§ Stated exercise
Reproduce the records exactly, from the line containing "Given: Click the Logout link in sidebar" through the end of the records, both ends included, leaving the pictures out.

§ Raw records

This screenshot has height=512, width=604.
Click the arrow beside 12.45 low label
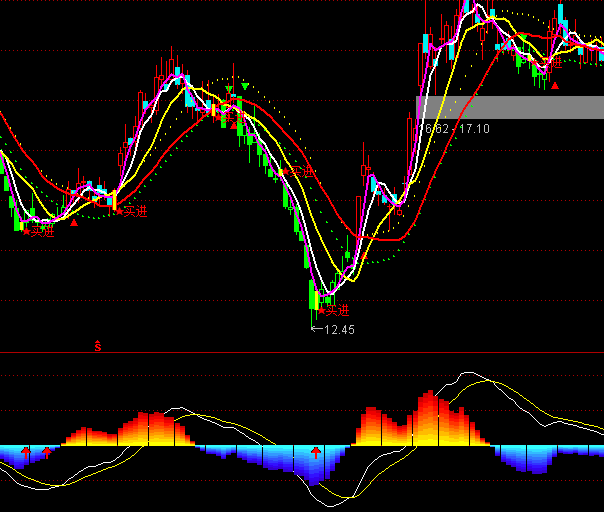[317, 329]
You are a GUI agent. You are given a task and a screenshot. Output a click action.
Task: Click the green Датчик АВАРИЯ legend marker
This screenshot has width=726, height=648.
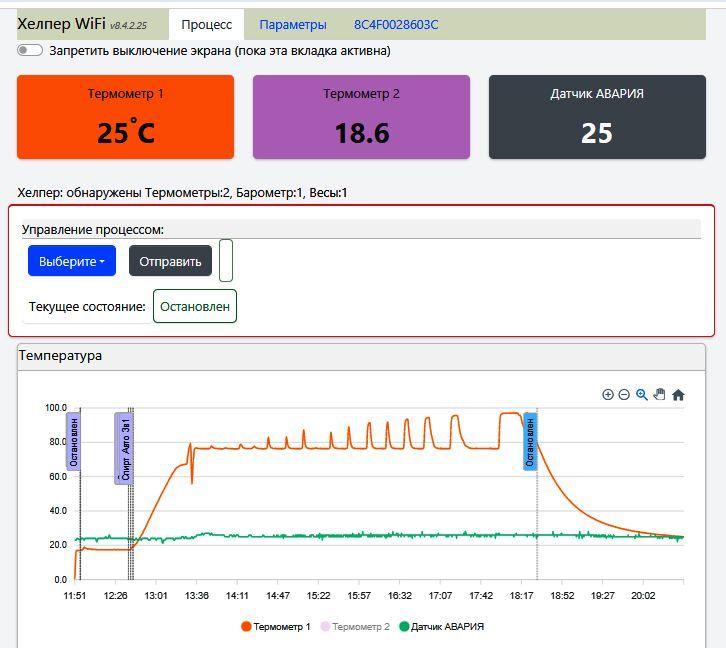click(404, 627)
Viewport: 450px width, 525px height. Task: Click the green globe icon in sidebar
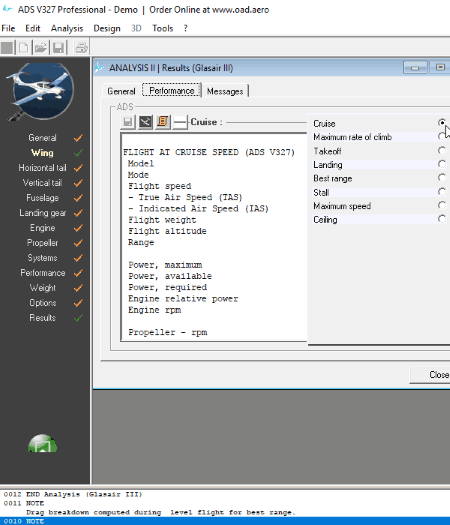(x=43, y=443)

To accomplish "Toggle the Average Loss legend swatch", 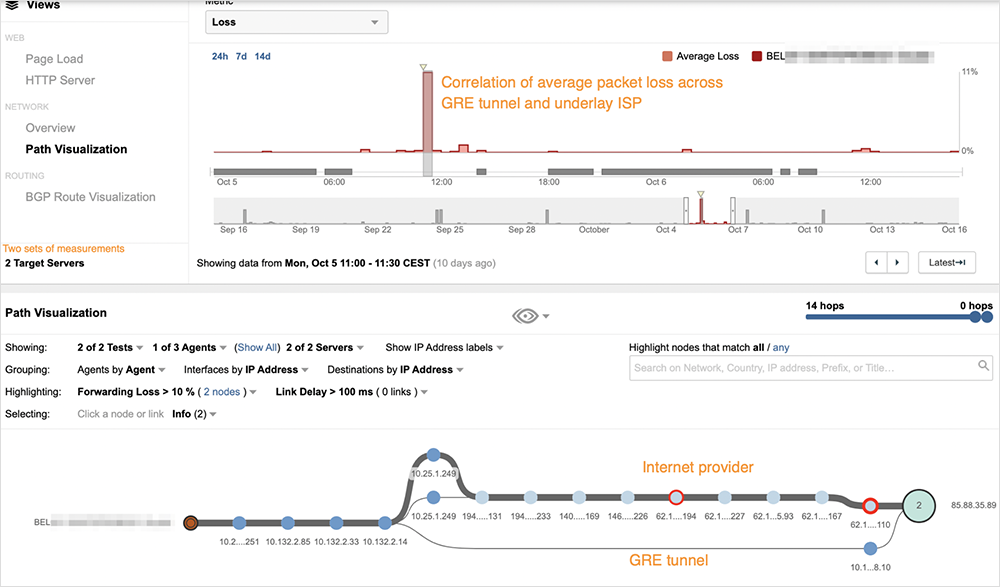I will [667, 57].
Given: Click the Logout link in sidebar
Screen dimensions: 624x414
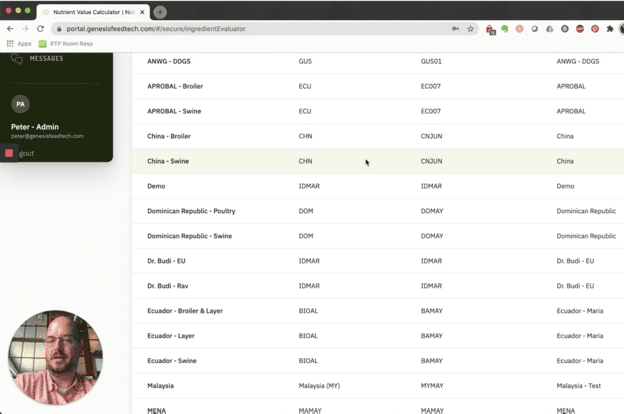Looking at the screenshot, I should (x=25, y=153).
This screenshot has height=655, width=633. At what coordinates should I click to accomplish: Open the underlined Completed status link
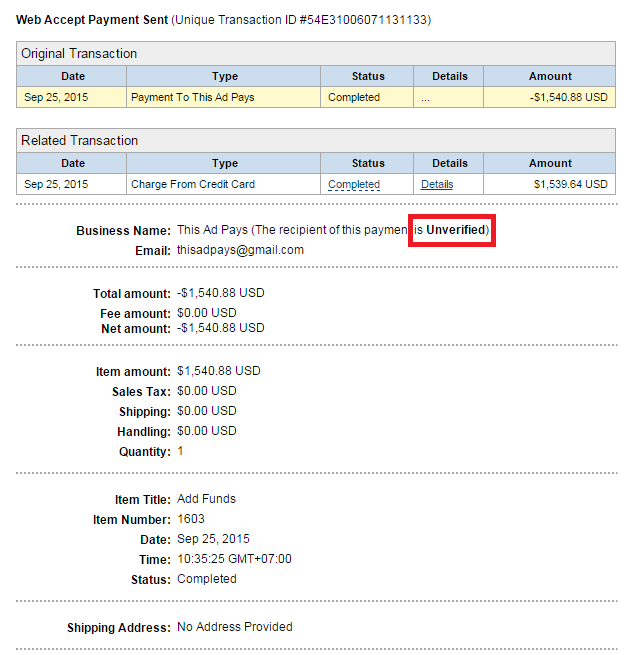(x=354, y=184)
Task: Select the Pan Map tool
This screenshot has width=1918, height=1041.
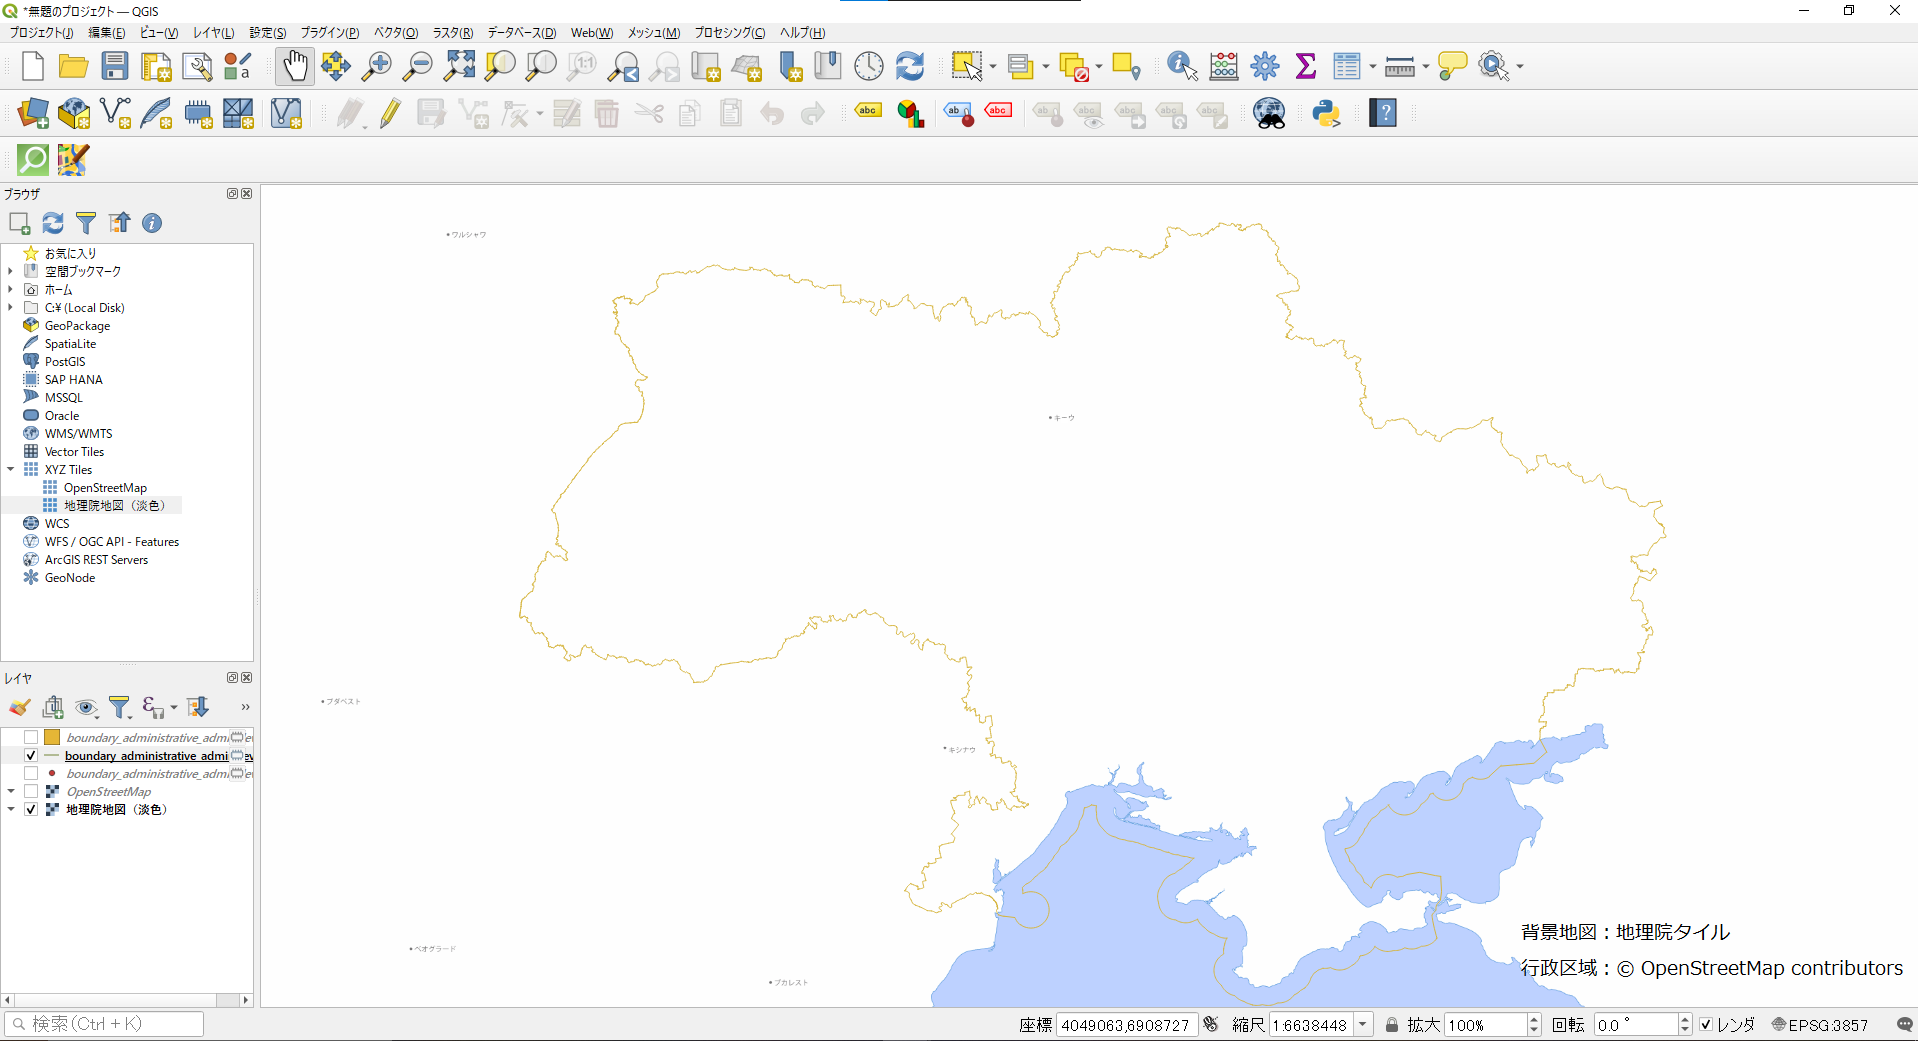Action: 295,66
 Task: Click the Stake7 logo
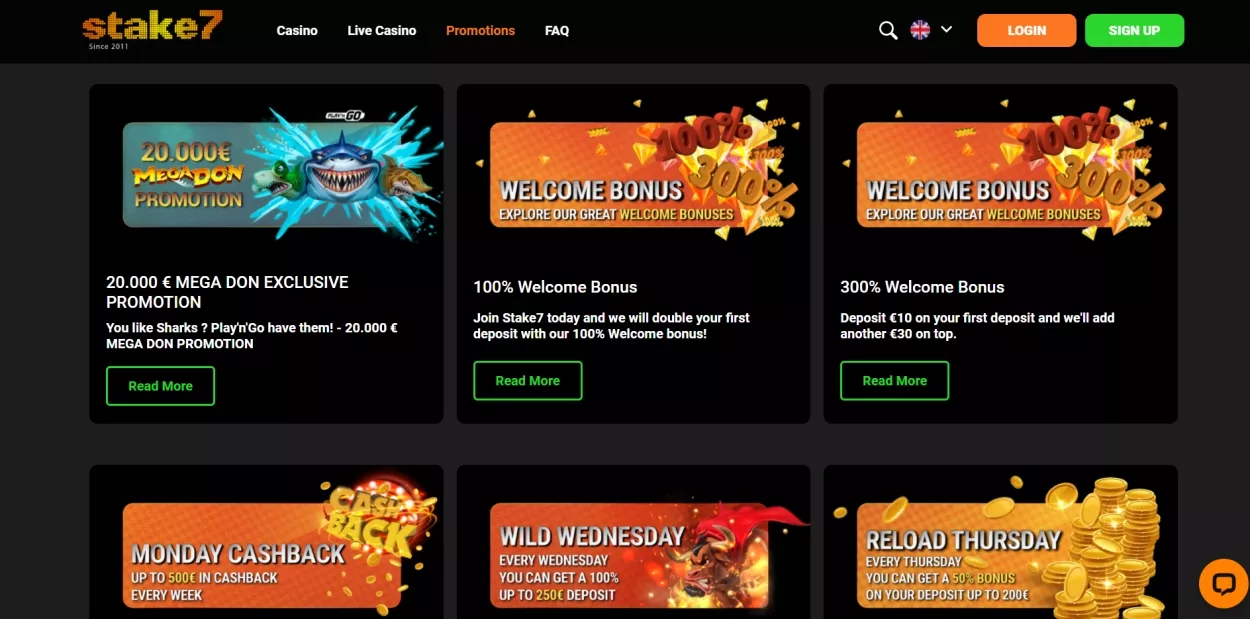tap(152, 29)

§ Completed task
Given: Click the Logout link in sidebar
Screen dimensions: 624x414
Looking at the screenshot, I should (x=25, y=153).
This screenshot has height=655, width=633. At what coordinates should I click to accomplish: Open the underlined Completed status link
(x=354, y=184)
Task: Select the Pan Map tool
This screenshot has width=1918, height=1041.
Action: 295,66
 Task: Click the Stake7 logo
tap(152, 29)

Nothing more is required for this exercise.